-- WHAT THIS TASK INVOLVES --
Filter the entries below down to the lines that hold "accomplish".

-- DATA FOR PROCESSING --
┄┄┄┄┄┄┄┄┄┄

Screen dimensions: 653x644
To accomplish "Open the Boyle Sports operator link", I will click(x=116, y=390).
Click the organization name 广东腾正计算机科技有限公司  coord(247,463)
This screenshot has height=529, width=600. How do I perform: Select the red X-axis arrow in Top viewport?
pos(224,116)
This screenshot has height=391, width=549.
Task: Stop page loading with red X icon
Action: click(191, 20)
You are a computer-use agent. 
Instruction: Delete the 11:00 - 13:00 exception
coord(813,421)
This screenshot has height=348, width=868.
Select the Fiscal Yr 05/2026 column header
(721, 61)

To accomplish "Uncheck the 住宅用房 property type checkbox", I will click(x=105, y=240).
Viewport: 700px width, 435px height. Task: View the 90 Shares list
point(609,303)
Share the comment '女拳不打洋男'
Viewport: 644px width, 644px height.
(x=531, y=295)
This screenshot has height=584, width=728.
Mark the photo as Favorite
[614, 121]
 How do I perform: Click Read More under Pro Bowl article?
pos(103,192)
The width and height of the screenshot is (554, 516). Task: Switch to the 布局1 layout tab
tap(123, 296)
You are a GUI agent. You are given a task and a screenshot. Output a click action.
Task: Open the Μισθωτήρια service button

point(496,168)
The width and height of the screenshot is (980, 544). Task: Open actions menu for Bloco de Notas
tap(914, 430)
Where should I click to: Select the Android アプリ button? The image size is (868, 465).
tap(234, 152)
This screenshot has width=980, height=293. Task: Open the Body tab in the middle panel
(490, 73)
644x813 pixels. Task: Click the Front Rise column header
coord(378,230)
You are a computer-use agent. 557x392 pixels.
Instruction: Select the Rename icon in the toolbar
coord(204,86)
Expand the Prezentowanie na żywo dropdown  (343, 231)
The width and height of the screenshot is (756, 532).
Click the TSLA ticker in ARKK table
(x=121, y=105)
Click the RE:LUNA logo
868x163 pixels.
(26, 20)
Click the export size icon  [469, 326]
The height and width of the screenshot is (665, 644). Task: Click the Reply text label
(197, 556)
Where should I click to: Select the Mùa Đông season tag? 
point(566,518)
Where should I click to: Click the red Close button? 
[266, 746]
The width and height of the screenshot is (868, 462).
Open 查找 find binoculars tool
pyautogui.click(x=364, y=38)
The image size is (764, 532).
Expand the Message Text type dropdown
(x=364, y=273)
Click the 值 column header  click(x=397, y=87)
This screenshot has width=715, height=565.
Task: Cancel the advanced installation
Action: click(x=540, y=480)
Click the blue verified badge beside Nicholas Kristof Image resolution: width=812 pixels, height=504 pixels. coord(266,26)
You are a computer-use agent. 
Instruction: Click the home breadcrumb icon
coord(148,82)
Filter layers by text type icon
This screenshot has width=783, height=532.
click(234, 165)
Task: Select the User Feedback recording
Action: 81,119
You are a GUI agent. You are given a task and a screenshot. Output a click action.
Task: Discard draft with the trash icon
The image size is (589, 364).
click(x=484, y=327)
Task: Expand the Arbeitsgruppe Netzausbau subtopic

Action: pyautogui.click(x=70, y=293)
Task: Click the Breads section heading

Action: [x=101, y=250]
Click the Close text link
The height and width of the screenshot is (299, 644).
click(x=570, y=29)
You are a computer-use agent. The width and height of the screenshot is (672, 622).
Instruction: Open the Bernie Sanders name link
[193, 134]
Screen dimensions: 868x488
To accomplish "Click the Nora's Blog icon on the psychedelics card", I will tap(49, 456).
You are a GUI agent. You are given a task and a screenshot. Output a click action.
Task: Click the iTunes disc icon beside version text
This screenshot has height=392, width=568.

┄┄┄┄┄┄┄┄┄┄

-- RESPONSE FOR THIS EXERCISE --
To accomplish "Open the Boyle Sports operator link", I will click(x=116, y=390).
To accomplish "Uncheck the 住宅用房 property type checkbox", I will click(x=105, y=240).
To accomplish "Click the Nora's Blog icon on the psychedelics card", I will tap(49, 456).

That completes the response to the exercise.